Although John unfortunately died suddenly at the end of June 2025, we can still draw from the incredible wealth of ideas contained in the many of his texts and podcasts and videos in which he appeared as a guest.
The Origins of Person-Centered Planning with People with Developmental Disabilities
The 2021 text traces the emergence and development of person-centered planning as a concept that was born on the margins of social care systems in networks of activists, families, and people with intellectual disabilities (in American terminology, developmental disabilities) in Canada, the United States, and the United Kingdom since the 1970s.
In the text, John explains person-centered planning as a practical response to the limits of institutional care and the medical model of services, which – as is currently the case in the Czech Republic – was being transferred to smaller services emerging instead of large-capacity institutional facilities.
I believe that you will also be interested in an overview of the origins of key ideas, actors, and sources of inspiration that shaped person-centered planning.
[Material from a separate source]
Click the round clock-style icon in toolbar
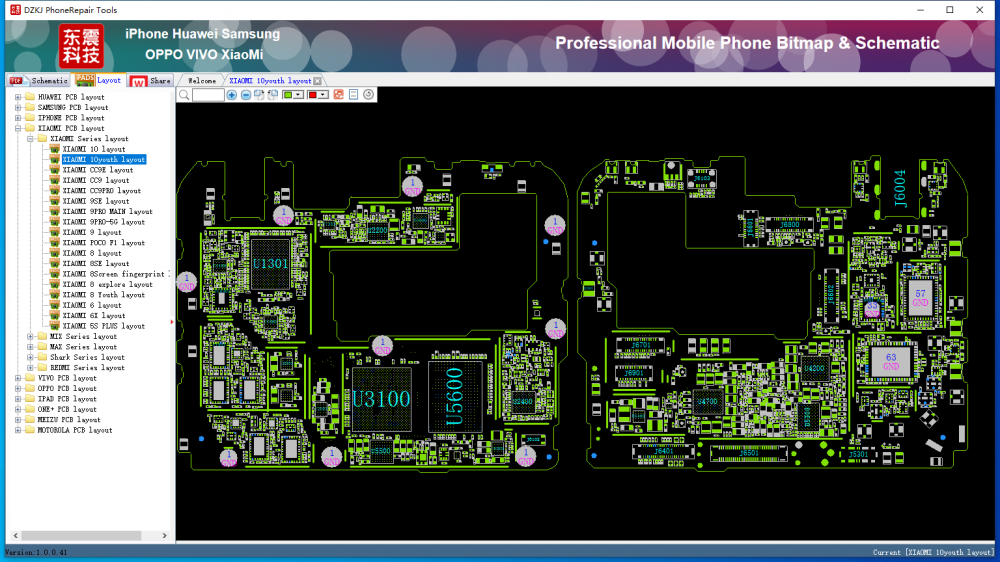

And that you will also appreciate the naming of the differences between the original meaning of the concept and its later “institutionalization” in mainstream social care systems, when person-centered planning was widely used as a tool for systemic reforms.
The conclusion is positive, where John offers a way to use person-centered planning as a social innovation at the basic (individual) level for systemic change, while preserving the essence of this approach.
The full article can be found in the library here.
For your interest, you can listen to a roughly sixteen-minute podcast created by artificial intelligence based on this text by John.
Interview witch John O’Brien
During John’s first stay in Prague, we filmed an interview with him, originally intended for an educational video, which unfortunately never came to fruition. You can at least listen to a roughly twelve-minute clip in which John answers basic questions about the concept of person-centered planning. He discusses the essence of this approach, how to put it into practice, how it differs from other styles of individual planning, the importance of natural support, and the role of self-advocates.
Originally in English, the video has Czech subtitles.